* _PROBLEM REQUIREMENTS_
Word for word, set down every line of the entries below from the line with "This screenshot has width=800, height=600." to the line with "Focus the domain, URL", including both, and no other line.

Saved entries

'''

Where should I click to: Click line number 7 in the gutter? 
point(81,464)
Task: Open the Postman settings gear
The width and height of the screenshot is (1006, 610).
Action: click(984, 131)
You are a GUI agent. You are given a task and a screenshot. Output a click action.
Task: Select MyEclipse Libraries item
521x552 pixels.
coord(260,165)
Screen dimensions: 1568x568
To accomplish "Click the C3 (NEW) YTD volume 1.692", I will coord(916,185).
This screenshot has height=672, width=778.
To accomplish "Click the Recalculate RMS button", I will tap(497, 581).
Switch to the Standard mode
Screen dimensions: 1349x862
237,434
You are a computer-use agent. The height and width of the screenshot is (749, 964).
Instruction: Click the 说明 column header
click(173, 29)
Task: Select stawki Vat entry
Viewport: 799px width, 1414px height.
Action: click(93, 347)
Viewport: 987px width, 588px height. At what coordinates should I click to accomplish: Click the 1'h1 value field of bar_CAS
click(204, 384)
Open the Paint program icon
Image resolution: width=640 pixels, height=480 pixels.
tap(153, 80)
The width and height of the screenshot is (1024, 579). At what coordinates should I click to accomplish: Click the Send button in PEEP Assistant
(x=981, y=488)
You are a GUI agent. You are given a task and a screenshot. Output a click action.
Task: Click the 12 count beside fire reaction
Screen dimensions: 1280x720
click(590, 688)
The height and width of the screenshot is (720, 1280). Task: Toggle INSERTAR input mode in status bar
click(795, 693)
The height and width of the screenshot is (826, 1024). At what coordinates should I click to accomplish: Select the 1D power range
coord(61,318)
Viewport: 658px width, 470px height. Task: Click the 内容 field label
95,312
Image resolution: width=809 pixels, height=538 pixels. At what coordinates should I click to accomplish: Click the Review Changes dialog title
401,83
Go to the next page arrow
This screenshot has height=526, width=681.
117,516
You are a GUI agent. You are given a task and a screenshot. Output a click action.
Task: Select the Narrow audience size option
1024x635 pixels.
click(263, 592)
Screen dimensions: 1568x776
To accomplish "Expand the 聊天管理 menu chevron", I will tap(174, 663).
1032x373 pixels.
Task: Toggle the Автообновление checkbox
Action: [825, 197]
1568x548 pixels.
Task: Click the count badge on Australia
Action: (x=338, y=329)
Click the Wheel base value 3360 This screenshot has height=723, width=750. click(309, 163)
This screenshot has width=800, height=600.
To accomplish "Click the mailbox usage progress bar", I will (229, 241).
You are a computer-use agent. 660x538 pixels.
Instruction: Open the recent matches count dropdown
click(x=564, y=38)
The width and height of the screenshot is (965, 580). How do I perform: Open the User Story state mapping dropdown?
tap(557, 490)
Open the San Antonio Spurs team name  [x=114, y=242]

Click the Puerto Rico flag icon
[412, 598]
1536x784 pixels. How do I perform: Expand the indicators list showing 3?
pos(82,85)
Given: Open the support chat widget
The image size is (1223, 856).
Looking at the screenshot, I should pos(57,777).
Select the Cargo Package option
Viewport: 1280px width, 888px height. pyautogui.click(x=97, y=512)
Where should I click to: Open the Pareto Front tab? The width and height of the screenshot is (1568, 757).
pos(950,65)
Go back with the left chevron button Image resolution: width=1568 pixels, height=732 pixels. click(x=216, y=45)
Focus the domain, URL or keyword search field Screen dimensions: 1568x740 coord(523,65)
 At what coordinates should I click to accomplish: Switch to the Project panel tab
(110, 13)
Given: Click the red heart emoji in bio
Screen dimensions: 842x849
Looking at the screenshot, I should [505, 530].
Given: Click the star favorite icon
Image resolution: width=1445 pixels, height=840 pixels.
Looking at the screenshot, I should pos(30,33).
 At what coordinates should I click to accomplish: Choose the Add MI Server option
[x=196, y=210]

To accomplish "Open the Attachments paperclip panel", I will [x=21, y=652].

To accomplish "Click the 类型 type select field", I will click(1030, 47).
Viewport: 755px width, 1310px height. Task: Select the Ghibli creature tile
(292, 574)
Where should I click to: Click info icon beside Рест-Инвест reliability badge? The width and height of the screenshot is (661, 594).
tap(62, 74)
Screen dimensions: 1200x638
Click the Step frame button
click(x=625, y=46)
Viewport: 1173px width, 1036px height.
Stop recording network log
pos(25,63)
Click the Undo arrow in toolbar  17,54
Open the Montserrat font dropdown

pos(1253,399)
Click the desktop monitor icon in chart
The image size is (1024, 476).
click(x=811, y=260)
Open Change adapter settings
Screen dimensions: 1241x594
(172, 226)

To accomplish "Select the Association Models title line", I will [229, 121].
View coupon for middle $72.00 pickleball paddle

'''

* _EXPECTED ANSWER_
This screenshot has width=800, height=600.
To accomplish "Click the mailbox usage progress bar", I will (229, 241).
You are a computer-use agent. 660x538 pixels.
Instruction: Open the recent matches count dropdown
click(x=564, y=38)
The width and height of the screenshot is (965, 580). How do I perform: Open the User Story state mapping dropdown?
tap(557, 490)
Open the San Antonio Spurs team name  [x=114, y=242]

Click the Puerto Rico flag icon
[412, 598]
1536x784 pixels. How do I perform: Expand the indicators list showing 3?
pos(82,85)
Given: Open the support chat widget
The image size is (1223, 856).
Looking at the screenshot, I should pos(57,777).
Select the Cargo Package option
Viewport: 1280px width, 888px height. pyautogui.click(x=97, y=512)
Where should I click to: Open the Pareto Front tab? The width and height of the screenshot is (1568, 757).
pos(950,65)
Go back with the left chevron button Image resolution: width=1568 pixels, height=732 pixels. click(x=216, y=45)
Focus the domain, URL or keyword search field Screen dimensions: 1568x740 coord(523,65)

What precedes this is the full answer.